04 August 2024
The Australian Government estimates that at least 1 million additional people could be made unemployed as a result of the virus. At the same time, many of those who are still employed and who can work from home are choosing (or forced) to do so. One result of this, is that there are fewer and fewer people travelling on public transport. To accurately discover how big this impact is, we will need to wait on patronage reporting from the operators and /or the State Government funders of public transport. However, data published by Transit, a company that provides a travel planning app for public transport and other modes of shared transport provides a strong indication that public transport use is declining rapidly as the shutdown of the economy and the move to working remotely progresses.
Transit reports a 74% reduction in demand compared to their expected level of app use. Helpfully, they also publish the data on frequency of Transit app usage, recording the percentage change compared to their projections which were based on last year’s use metrics, adjusted for annual growth. To see what the impact has been locally, we have graphed the data for the three cities in Australia and New Zealand within which Transit provides services – TransLink in South East Queensland, Adelaide Metro and Busit in Hamilton, New Zealand and compared them to average data for cities in France, the United States and Canada, as well as all cities in the database.
What insights should we take from the data. First, assuming that the data is a predictor of actual demand (and there’s no reason to think that it is not), then people are definitely using public transport substantially less than just one week ago. Based on the Transit app data, we estimate that TransLink’s weekly patronage has fallen by up to 2.5 million trips compared to the same time last year. Of course we will have to wait for actual patronage figures to be released by TransLink, but this is, by any measure, a significant reduction in demand.
While this is a good thing as far as the public health response to Covid-19 is concerned, it does mean that public transport providers are going to feel the effects of the policy response to the virus. In the United States where transit agencies are reliant on the fare-box to meet at least some of their operating expenses, the decline in demand is triggering calls for federal government support and forcing agencies to consider reducing service levels and increasing fares. In Australia, State Government’s generally take the hit on reductions in the fare-box. This can be considerable. To illustrate, lets say the average fare South East Queensland is $2 (taking into account concession fares and off-peak discounts), if the current 64% reduction in Transit app use equates to 2.5 million fewer trips being taken each week for the next 6 months, the Queensland State Government will see a $139 million hole in its revenue projections just in South East Queensland.

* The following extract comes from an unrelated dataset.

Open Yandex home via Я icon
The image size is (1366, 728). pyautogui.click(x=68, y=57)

In some cases, some of the revenue reduction may flow through to operators. This may be very direct if they have patronage incentives built into their service contracts. If this is the case, unless covered by existing force-majeure clauses, contracted bus, ferry and rail operators may see the reduction in demand translate into reductions in their contract payments.
Lower demand may also lead to reduction in service. This may also impact operators who will need to cover fixed costs with a lower operating payment. Operators may also need to consider how their enterprise bargaining agreements affect their ability to rapidly restructure their business during service reductions. Operators may also need to consider how closely contract payments are tied to their existing cost structure and whether there is flexibility to accommodate the reduced operating and capital requirements if, and as, services are reduced over time and fewer vehicles and drivers are needed. How contract payments are structured and how willing governments are to negotiate may make all the difference.

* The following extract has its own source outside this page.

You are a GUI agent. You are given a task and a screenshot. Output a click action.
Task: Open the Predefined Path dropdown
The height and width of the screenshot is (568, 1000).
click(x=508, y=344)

Perhaps the second takeaway from the data is that Australia and New Zealand appear to be a 5 or 6 days behind the Northern Hemisphere, not only in the number of people infected but in the policy response to Covid-19. Shutting down ‘non-essential’ businesses in Australia and the lock-down of the entire country in New Zealand have only happened relatively recently, and around five or six days after France and Spain closed borders and ordered people to stay indoors (except in limited circumstances). The effect of this can be seen in the gap in the graph in the Transit app use between the Antipodean cities and those in the Northern Hemisphere that opens up around 16th of March. The decline in Transit app use after the NZ government’s announcement about its national lock-down was immediate. A similar rapid decline can be seen after France and other countries after 16th and 17th March when lock-downs started to be be put into effect in Europe. Australia has not had a full lock-down of the country (yet), and while there has been a steady decline in Transit app use, there would appear to be further falls in demand to go, if other countries are any guide.

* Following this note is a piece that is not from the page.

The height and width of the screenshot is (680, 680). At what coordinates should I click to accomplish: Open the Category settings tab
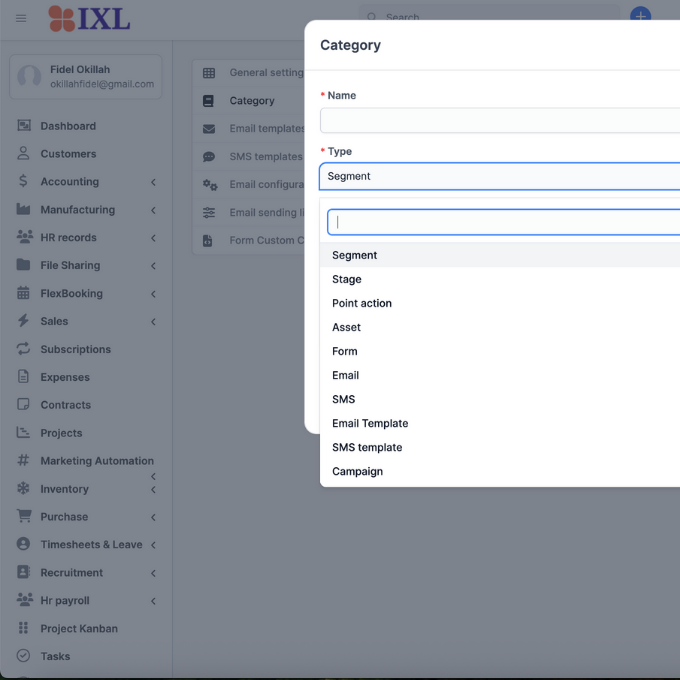251,101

The key takeaway is perhaps this. Public transport continues to provide an important transportation option for front-line and operational workers who need to travel to keep us health, safe and who keep essential services running. Many will have cars, some will not. The decline in public transport demand has been sudden. But, paradoxically, public transport is also suddenly safer. It will now be easier for drivers and station staff as well as for everybody else who needs to travel beyond the confines of their house or apartment during these ‘corona-times‘ to practice effective and safer social distancing on public transport, leading to a lower risk of infection and further burdening of the health system.
And that’s a good thing – for everybody.